Seforno, commenting on God’s question as to why Kayin felt distraught, explains, “When a blunder has some way of being rectified, it is improper to feel distressed over the past; it is proper instead to try to achieve the rectification for the future.” Kayin erred in allowing the rejection of his offering to cause him anguish, instead if motivating him to try to improve in the future. Along these same lines, Seforno explains God’s subsequent admonition to Kayin as explaining to him that he has the ability to correct himself and improve. The rejection of Kayin’s sacrifice, Seforno writes (4:5), resulted from Kayin’s unworthy character as well as the inferior quality of his offering, and God assured Kayin that his failure in the past did not mean that he would fail in the future. Kayin dwelled on his failure, and this led him to anguish and distress – and, ultimately, to violent rage. God urged Kayin to focus not on the past, but on the present and future; to replace the painful thoughts of what happened with thoughts of how he can improve moving forward. Sadly, Kayin disregarded God’s exhortation, and allowed the negative thoughts and feelings to fester until he violently murdered his brother.

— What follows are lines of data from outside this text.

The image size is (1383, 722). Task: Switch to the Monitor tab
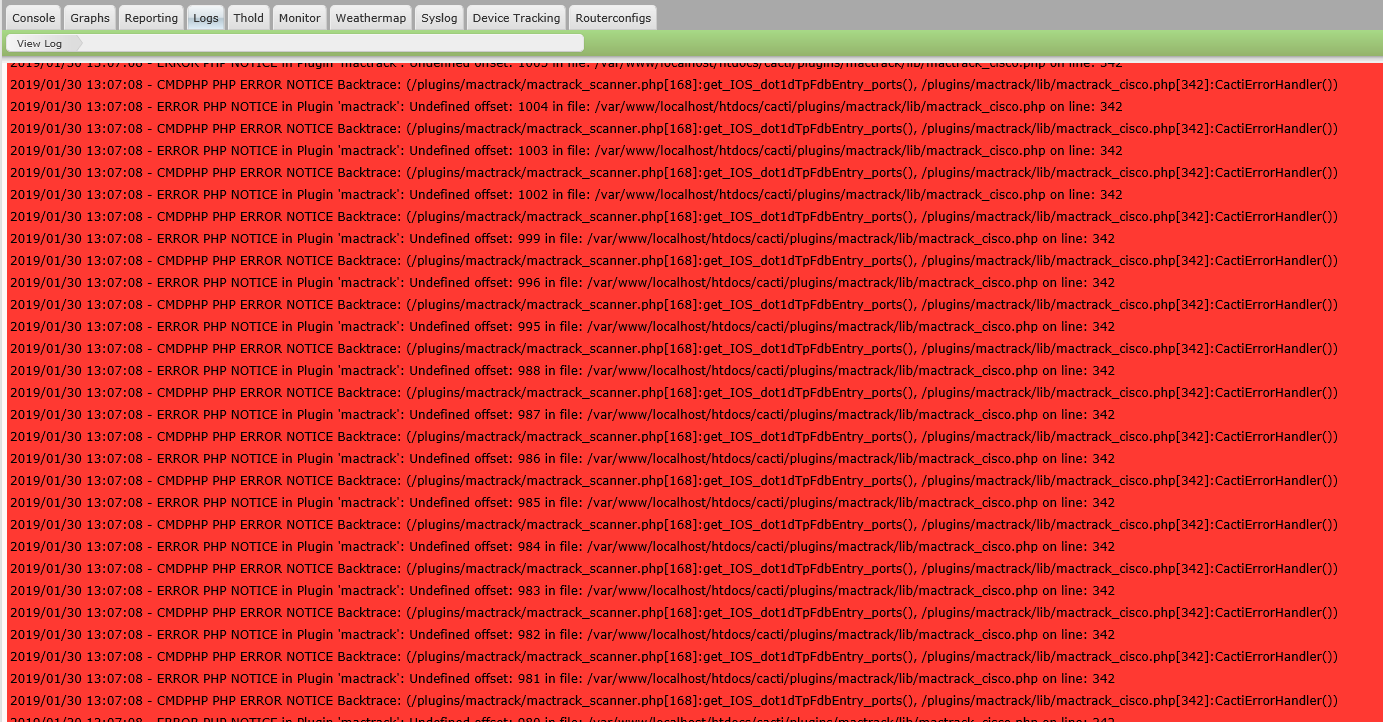coord(299,17)
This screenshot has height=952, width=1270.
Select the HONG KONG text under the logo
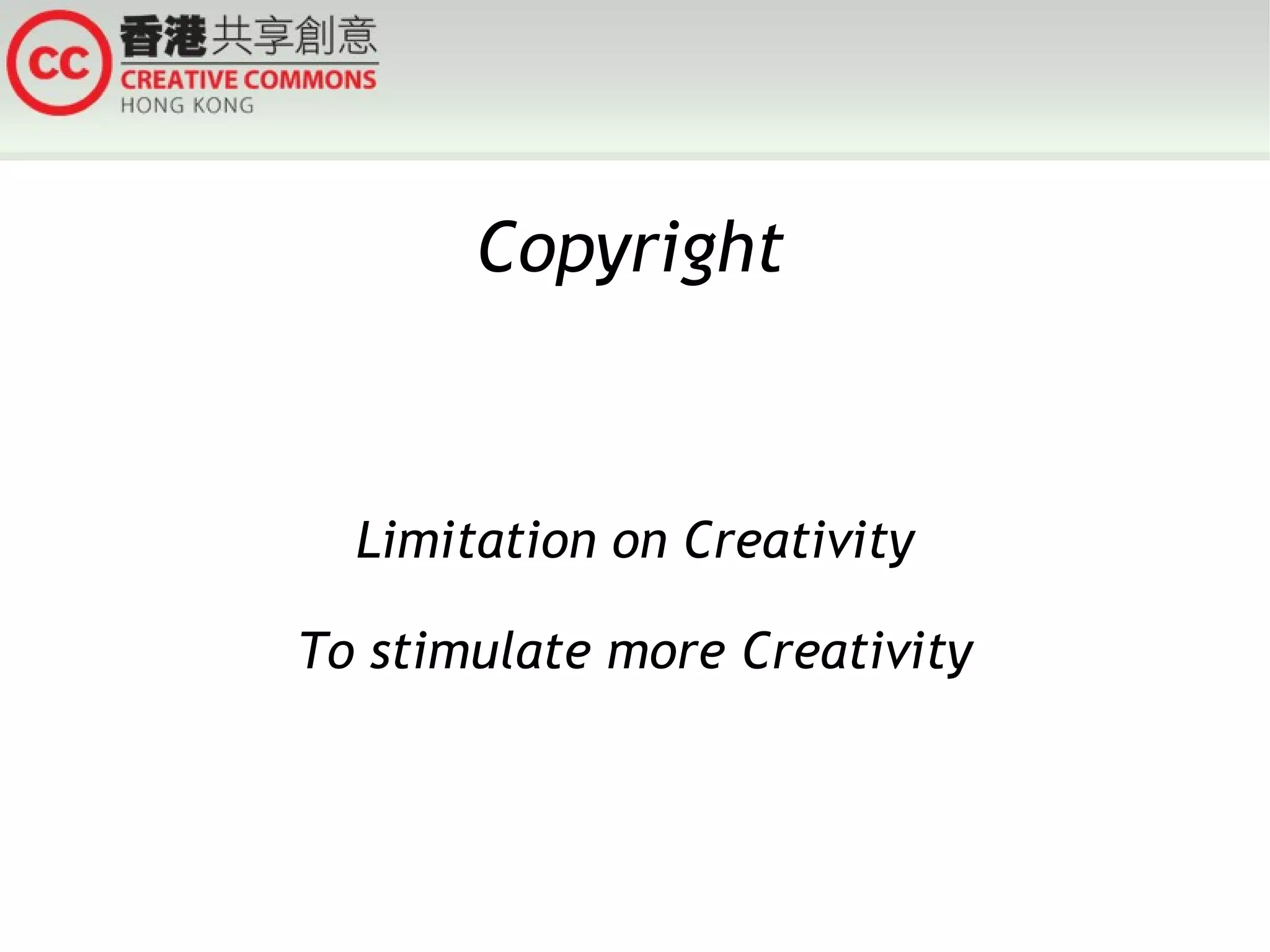(x=186, y=105)
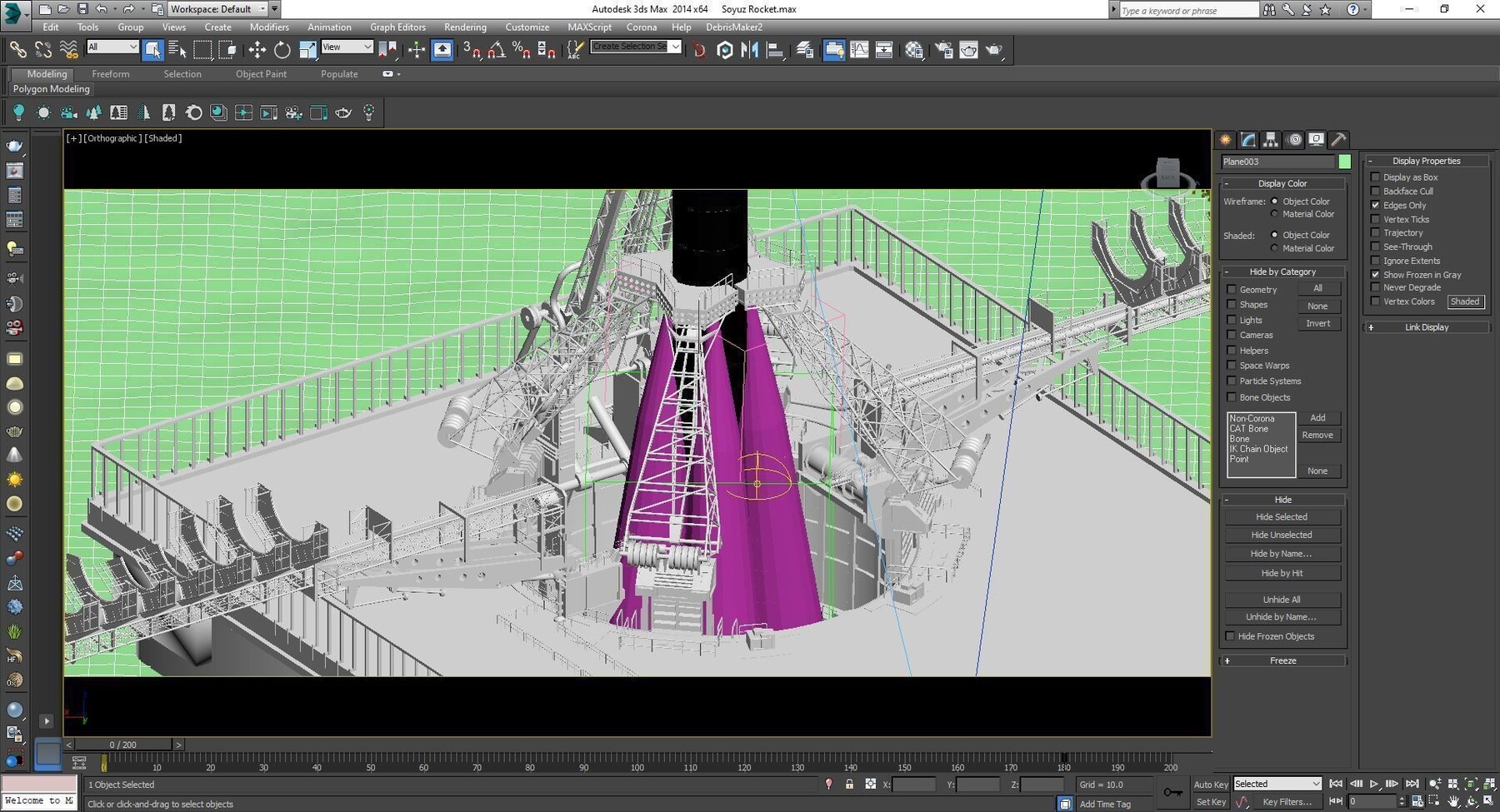This screenshot has height=812, width=1500.
Task: Disable the Edges Only checkbox
Action: (x=1375, y=205)
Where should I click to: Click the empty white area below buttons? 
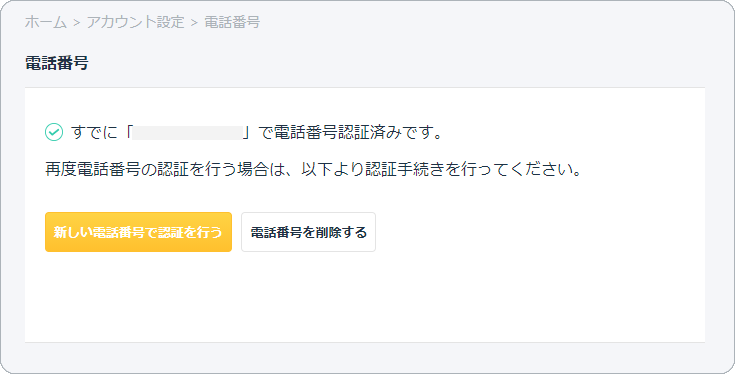365,298
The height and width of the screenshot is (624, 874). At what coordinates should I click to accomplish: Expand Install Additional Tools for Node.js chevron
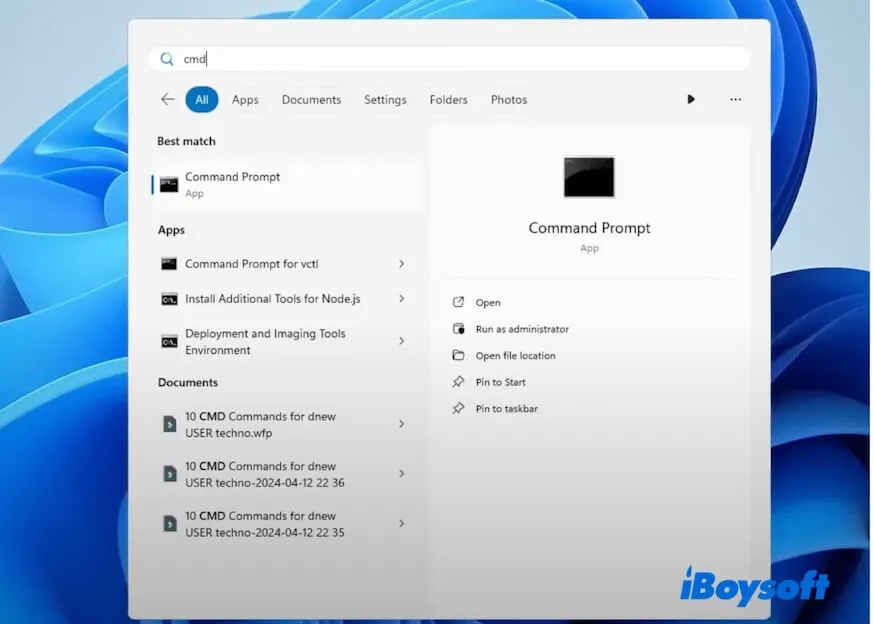tap(401, 299)
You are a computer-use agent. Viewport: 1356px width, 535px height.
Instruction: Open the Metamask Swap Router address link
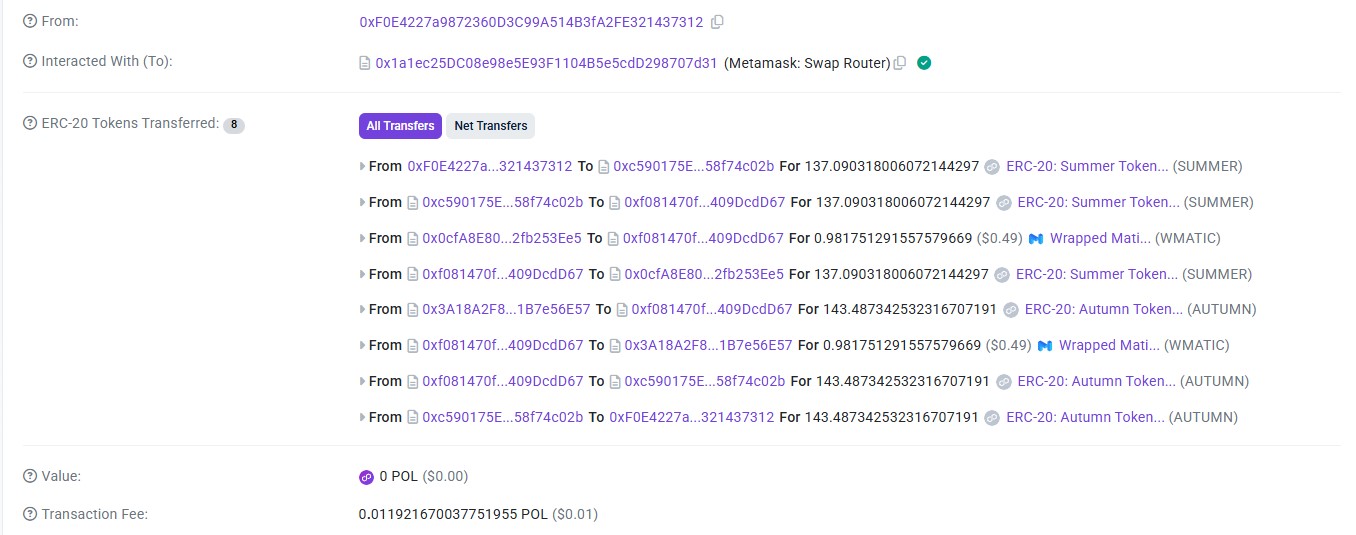(x=546, y=63)
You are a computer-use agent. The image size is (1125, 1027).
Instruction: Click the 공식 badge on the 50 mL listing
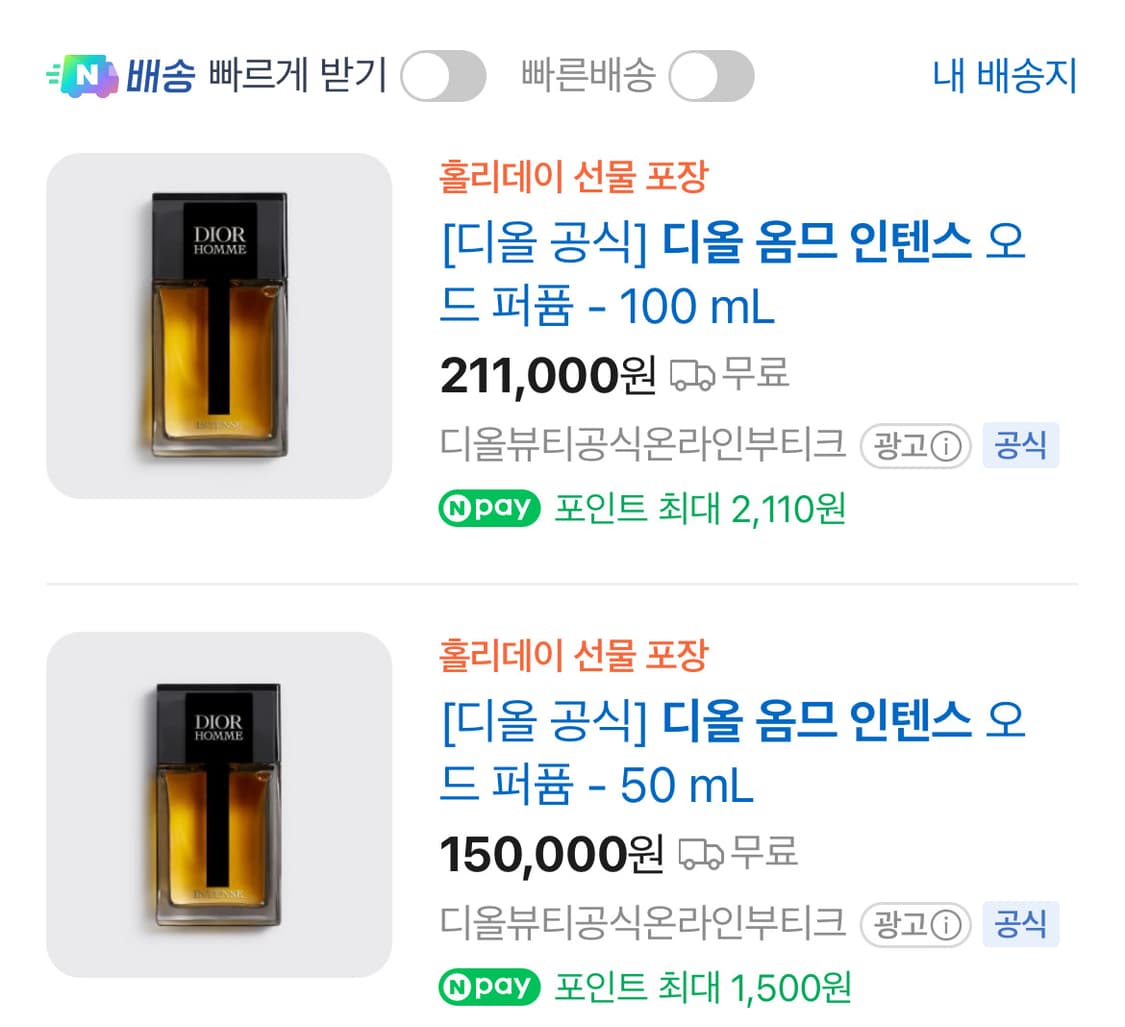1021,925
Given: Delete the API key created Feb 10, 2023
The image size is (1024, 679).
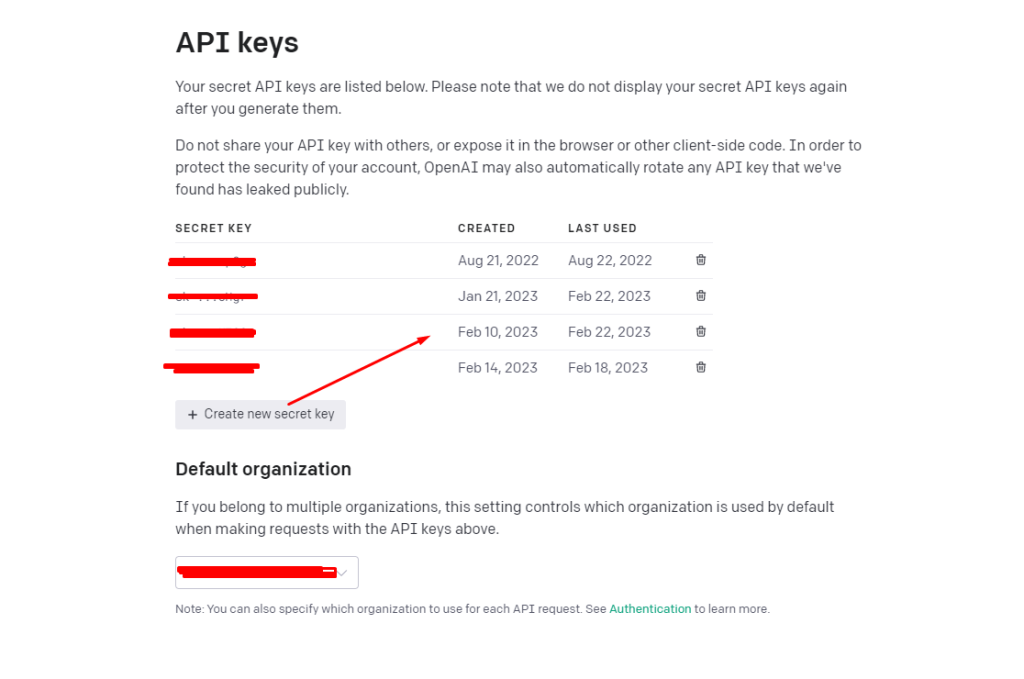Looking at the screenshot, I should 700,331.
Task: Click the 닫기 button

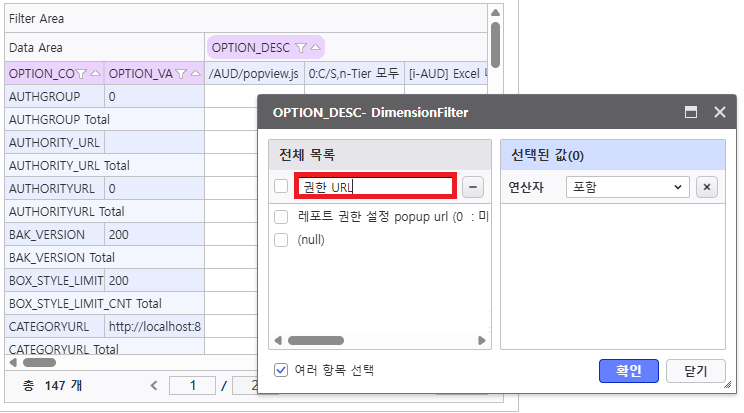Action: point(695,371)
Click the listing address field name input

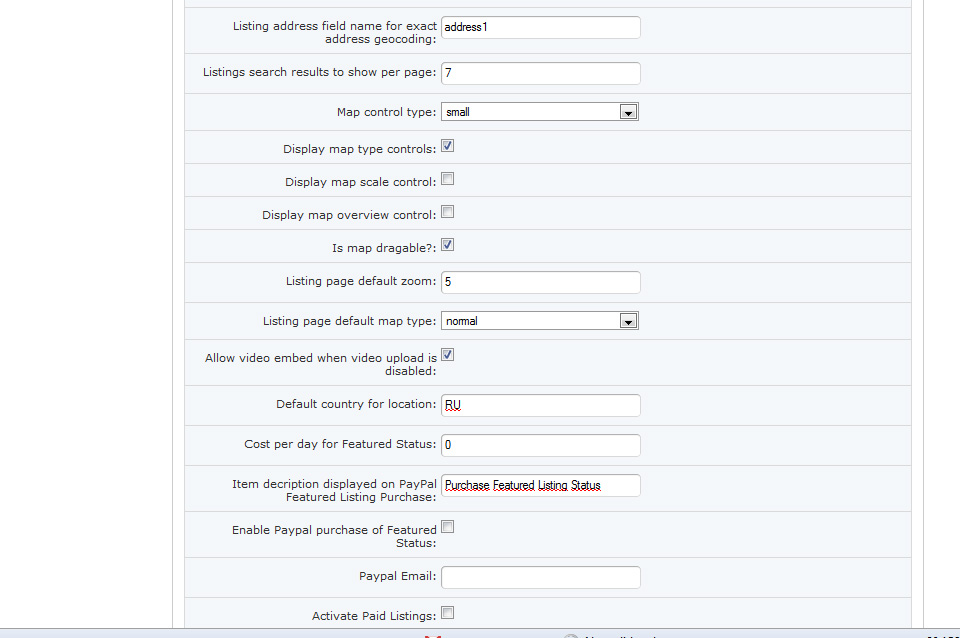[x=540, y=27]
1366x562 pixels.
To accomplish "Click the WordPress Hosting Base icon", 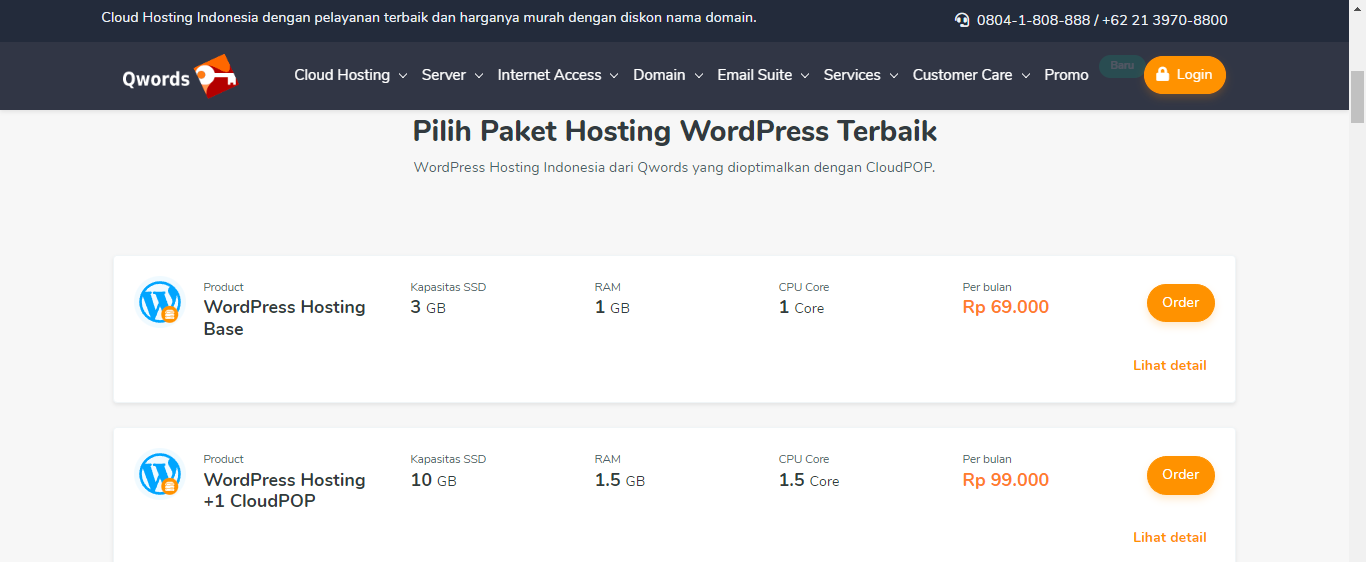I will pyautogui.click(x=160, y=302).
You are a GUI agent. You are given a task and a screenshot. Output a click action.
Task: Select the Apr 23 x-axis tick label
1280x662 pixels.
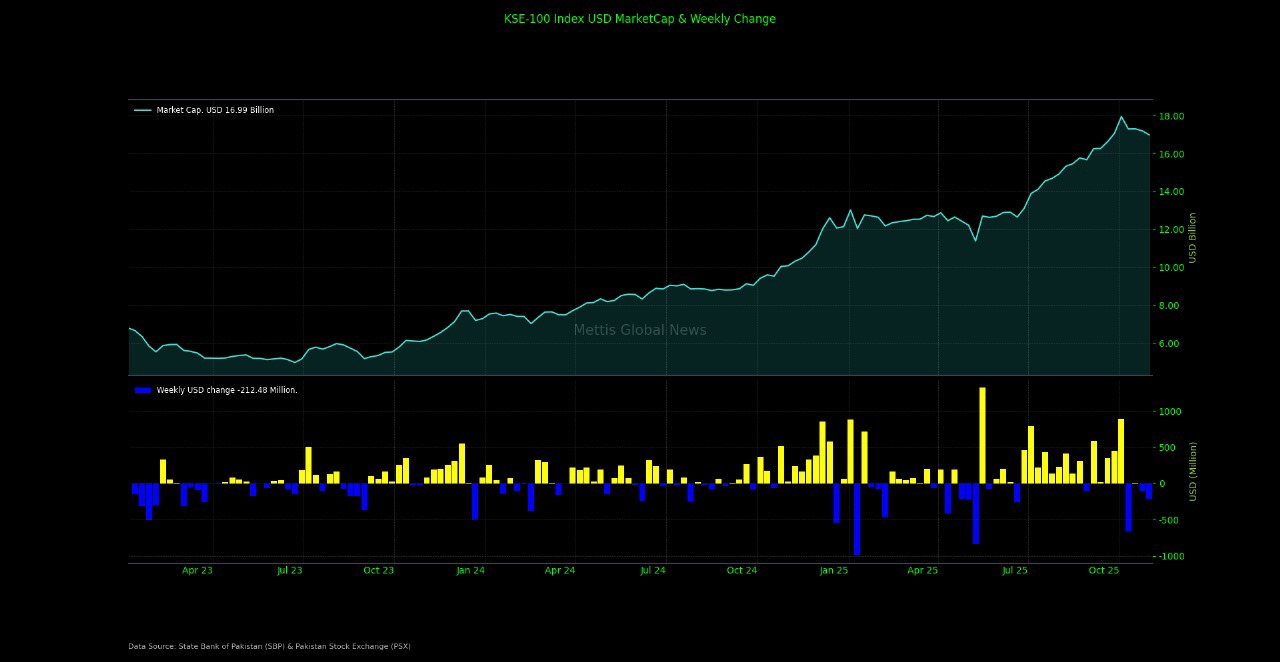coord(197,571)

According to Seforno, the tragic story of Kayin and Hevel is about the harm caused by excessive focus on the mistakes of the past instead of looking forward to the future. Dwelling on failure causes pain and anger. Failure should serve not as a source of anguish, but rather as a catalyst for positive change, and when perceived this way, it can lead to joy and satisfaction, instead of negativity and despair.